One of those countries is the United States.

In fact, Grameen itself began doing business in the U.S. in early 2008, when it opened the first outpost of Grameen America in Queens, New York. It now operates a total of seven branches -- in Indianapolis, Omaha and San Francisco, and three others in New York, including one in Manhattan. Indeed, just miles away from Wall Street, where billions of dollars change hands every day, a Bangladeshi social venture is providing the poor with access to credit free of the fraudulent terms they're typically forced to live with. And it has plans to expand.

That growth is proof that the Grameen Bank's brand of group lending -- which relies on peer pressure rather than collateral to ensure that debts are repaid -- can work in America. But just as important is what it says about social enterprises across the board: while they typically target underserved communities in places very different from America -- places with no access to electricity, much less credit -- their work can teach us a great deal about solving the problems we face at home.

After all, Grameen isn't the only social venture to successfully transition from the developing world to the developed. There's also the non-profit Kiva.org, which allows microfinance institutions from around the globe to post profiles of qualified local entrepreneurs on its site and invites would-be lenders to browse and fund those individuals over the Internet. Inspired by the Grameen Bank, Kiva's creators built one of the world's most successful social enterprises -- and one we're proud to have worked with through the GSBI -- by catering exclusively to entrepreneurs in the developing world.
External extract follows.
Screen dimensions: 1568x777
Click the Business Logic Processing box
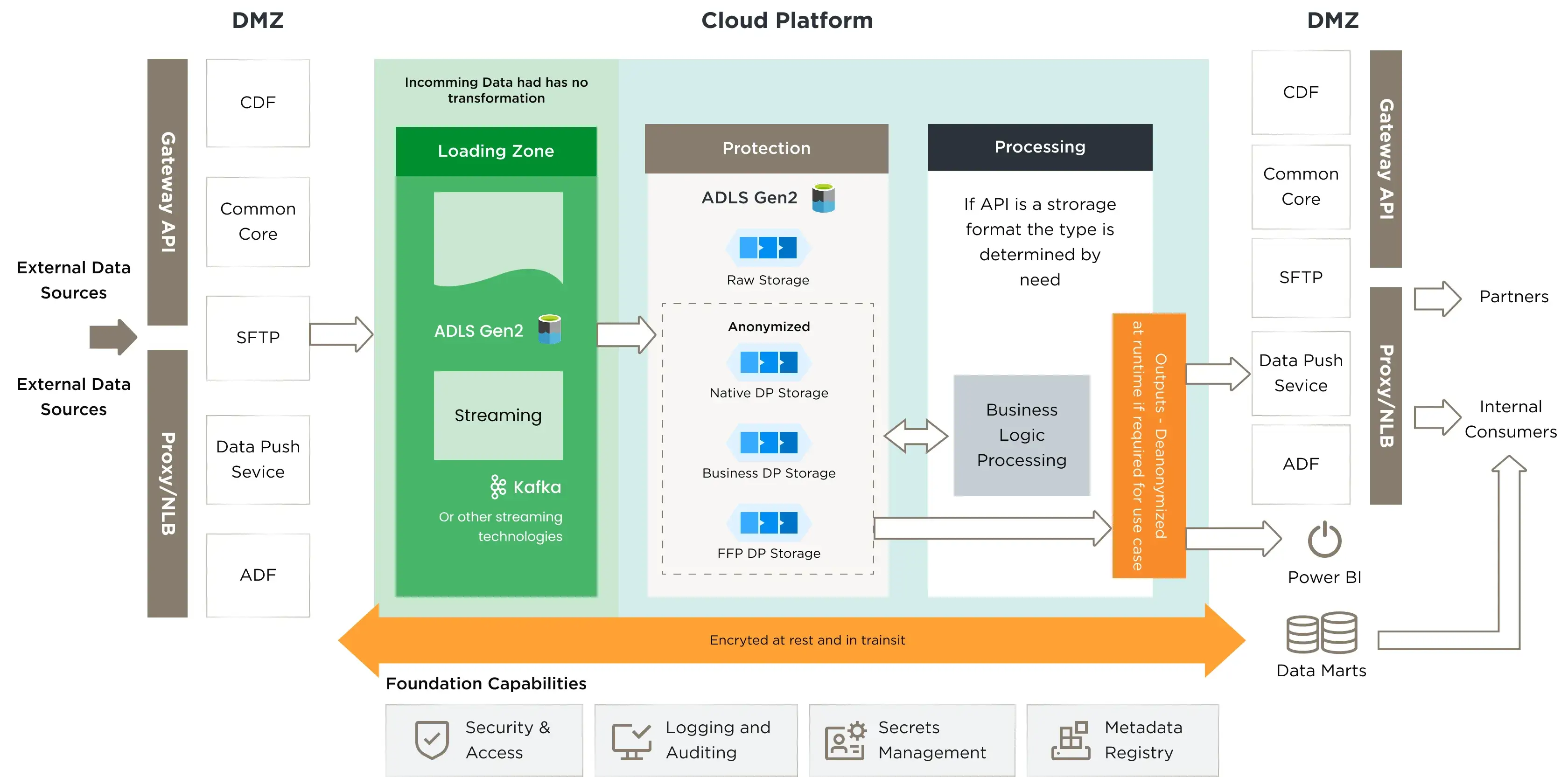click(1022, 435)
Then, in 2009, after lending more than $150 million in 53 countries, Kiva partnered with the Opportunity Fund and Acción USA to provide its services in America, where the economic downturn had created new demand for affordable loans. Despite initial skepticism that the model would work, new user sign-up went up dramatically in the days after Kiva's launch, and all loans solicited as part of that launch were completely funded within 18 days. Now, through its new Kiva City program, the organization aims to spur job growth in some of the country's most anemic local economies. Co-sponsored by Visa, Inc., Kiva City extends access to microloans in U.S. cities where microfinance institutions aren't operating at scale, providing small businesses with a rare source of capital -- and city officials across the country are getting on board.

If Kiva and Grameen are making the case for microloans in America, Samasource is doing the same for so-called "microwork." That's the term founder Leila Janah coined in 2008 to describe her non-profit's novel approach to fighting poverty -- one that provides unskilled, albeit capable, workers in underserved communities with small tasks that pay a living wage and can be performed online.

Headquartered in San Francisco, Samasource secures contracts to execute large data entry or digitization projects from leading U.S. tech companies like Google and LinkedIn. It then moves those projects to its proprietary online platform, the SamaHub, where the work is broken down and distributed to service partners in six different countries -- Haiti, India, Kenya, Pakistan, South Africa, and Uganda. To date, the award-winning social enterprise has created more than 2,000 jobs and paid out more than $1 million in wages.

Now, like Kiva and Grameen, Samasource has turned its attention to the U.S. -- specifically the Bay Area, where it plans to pilot its first domestic program, SamaUSA, later this year with support from the California Endowment. If that effort proves effective in helping marginalized women in two low-income communities boost their incomes through online work, they'll seek funding to scale it up.

For all their success overseas, social enterprises like Samasource, Kiva and Grameen are up against a far different challenge in the U.S., and it may be years before they make a dent in the nation's poverty rate, which continues to climb. Still, as we search for paths out of the economic crisis, we would do well to remember that across much of the developing world, financial hardship is a constant -- and that fact is the driving force behind the kinds of innovations that could one day help us fix what's broken in our own backyard.